🤖 AI Summary
This study systematically investigates the impact of layer pruning on the generative capabilities of large language models, revealing significant performance degradation in complex reasoning tasks such as multi-step reasoning, mathematical problem solving, and code generation. The authors propose a supervised fine-tuning strategy that leverages self-generated responses to recover performance without access to original pretraining data. Their analysis demonstrates a strong dependence of generative tasks on model depth and quantifies varying sensitivities across task types. Under constrained post-training conditions, the proposed method improves generative performance by 20–30 percentage points over existing approaches while maintaining 90% of baseline accuracy on classification tasks, thereby highlighting both the effectiveness and inherent limitations of the technique.
📝 Abstract
Recent works have shown that layer pruning can compress large language models (LLMs) while retaining strong performance on classification benchmarks with little or no finetuning.
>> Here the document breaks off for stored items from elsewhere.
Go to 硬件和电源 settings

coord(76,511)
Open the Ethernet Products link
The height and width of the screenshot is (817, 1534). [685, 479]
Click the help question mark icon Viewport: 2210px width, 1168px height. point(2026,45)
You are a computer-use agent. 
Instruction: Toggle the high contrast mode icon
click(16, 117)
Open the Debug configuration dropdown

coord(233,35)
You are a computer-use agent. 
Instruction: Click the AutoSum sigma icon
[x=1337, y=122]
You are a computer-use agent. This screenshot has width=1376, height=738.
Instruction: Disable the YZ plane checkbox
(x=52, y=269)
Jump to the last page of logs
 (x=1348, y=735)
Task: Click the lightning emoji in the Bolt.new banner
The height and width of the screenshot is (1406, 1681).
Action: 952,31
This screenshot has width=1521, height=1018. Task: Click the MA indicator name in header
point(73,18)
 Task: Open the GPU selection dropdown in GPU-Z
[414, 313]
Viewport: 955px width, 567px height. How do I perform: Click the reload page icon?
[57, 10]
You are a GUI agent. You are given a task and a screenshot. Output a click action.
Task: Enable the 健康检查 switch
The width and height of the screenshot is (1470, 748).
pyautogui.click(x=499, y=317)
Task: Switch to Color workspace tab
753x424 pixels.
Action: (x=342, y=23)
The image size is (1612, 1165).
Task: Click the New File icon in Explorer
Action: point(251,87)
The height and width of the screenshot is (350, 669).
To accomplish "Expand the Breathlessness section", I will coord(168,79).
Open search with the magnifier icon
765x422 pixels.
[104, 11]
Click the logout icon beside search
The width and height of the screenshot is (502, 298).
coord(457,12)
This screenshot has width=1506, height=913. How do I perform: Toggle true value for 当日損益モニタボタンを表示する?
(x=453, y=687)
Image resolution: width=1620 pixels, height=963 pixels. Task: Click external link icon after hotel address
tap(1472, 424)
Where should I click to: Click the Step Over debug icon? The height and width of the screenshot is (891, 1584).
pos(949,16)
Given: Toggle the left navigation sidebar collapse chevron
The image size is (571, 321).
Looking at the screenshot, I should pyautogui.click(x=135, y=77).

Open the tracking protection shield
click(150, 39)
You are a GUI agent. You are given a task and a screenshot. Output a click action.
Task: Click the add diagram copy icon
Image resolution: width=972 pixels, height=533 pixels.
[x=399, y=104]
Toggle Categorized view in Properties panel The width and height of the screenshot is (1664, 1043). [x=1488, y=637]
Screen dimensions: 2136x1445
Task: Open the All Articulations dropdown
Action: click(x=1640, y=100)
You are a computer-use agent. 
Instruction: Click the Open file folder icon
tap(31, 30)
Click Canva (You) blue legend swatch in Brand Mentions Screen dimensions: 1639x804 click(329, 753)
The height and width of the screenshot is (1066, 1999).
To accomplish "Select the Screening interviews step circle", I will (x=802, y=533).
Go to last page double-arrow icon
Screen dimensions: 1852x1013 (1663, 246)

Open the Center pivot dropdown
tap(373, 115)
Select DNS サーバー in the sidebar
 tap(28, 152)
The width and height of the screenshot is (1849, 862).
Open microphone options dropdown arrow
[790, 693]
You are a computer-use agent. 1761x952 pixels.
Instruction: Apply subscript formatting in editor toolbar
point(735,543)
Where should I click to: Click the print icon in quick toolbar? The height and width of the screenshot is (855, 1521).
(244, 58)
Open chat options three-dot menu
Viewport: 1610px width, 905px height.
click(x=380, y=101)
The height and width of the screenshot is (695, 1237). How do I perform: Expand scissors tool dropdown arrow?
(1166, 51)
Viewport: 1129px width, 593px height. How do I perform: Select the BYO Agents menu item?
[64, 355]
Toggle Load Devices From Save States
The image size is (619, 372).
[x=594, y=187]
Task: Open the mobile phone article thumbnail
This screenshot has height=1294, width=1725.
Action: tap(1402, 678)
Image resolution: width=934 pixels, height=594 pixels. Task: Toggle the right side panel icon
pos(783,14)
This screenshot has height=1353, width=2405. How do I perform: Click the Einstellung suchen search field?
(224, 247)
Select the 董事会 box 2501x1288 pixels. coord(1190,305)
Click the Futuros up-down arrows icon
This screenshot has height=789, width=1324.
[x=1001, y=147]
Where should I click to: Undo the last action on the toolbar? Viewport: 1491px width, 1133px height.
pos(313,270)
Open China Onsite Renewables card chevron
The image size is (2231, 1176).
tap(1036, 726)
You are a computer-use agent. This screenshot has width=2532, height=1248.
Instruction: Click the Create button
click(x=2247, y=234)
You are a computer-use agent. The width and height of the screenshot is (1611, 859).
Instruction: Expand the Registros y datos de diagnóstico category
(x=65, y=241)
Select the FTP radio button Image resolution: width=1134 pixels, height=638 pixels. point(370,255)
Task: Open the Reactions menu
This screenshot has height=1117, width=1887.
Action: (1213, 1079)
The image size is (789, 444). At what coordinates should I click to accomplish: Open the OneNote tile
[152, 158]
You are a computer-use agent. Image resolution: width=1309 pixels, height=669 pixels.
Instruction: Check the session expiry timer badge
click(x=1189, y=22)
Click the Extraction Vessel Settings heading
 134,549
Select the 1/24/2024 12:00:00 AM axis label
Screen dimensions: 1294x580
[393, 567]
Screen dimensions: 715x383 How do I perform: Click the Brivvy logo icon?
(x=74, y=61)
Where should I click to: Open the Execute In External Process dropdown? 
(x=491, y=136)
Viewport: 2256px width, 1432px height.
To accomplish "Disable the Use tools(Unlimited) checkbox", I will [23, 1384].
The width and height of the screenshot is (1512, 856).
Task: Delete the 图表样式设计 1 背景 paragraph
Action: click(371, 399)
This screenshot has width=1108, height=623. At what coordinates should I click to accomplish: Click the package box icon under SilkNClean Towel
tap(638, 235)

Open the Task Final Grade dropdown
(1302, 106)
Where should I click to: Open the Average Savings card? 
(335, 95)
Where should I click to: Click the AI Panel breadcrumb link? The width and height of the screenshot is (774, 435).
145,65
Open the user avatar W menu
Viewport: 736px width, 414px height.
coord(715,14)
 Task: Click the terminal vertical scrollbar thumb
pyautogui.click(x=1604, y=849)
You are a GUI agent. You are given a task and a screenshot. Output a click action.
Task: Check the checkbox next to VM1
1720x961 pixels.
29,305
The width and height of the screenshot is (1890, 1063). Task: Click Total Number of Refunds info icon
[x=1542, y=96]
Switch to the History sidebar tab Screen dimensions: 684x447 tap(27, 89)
However, existing pruning techniques often suffer severe degradation on generative reasoning tasks. Through a systematic study across multiple model families, we find that tasks requiring multi-step reasoning are particularly sensitive to depth reduction. Beyond surface-level text degeneration, we observe degradation of critical algorithmic capabilities, including arithmetic computation for mathematical reasoning and balanced parenthesis generation for code synthesis. Under realistic post-training constraints, without access to pretraining-scale data or compute, we evaluate a simple mitigation strategy based on supervised finetuning with Self-Generated Responses. This approach achieves strong recovery on classification tasks, retaining up to 90\% of baseline performance, and yields substantial gains of up to 20--30 percentage points on generative benchmarks compared to prior post-pruning techniques. Crucially, despite these gains, recovery for generative reasoning remains fundamentally limited relative to classification tasks and is viable primarily at lower pruning ratios. Overall, we characterize the practical limits of layer pruning for generative reasoning and provide guidance on when depth reduction can be applied effectively under constrained post-training regimes.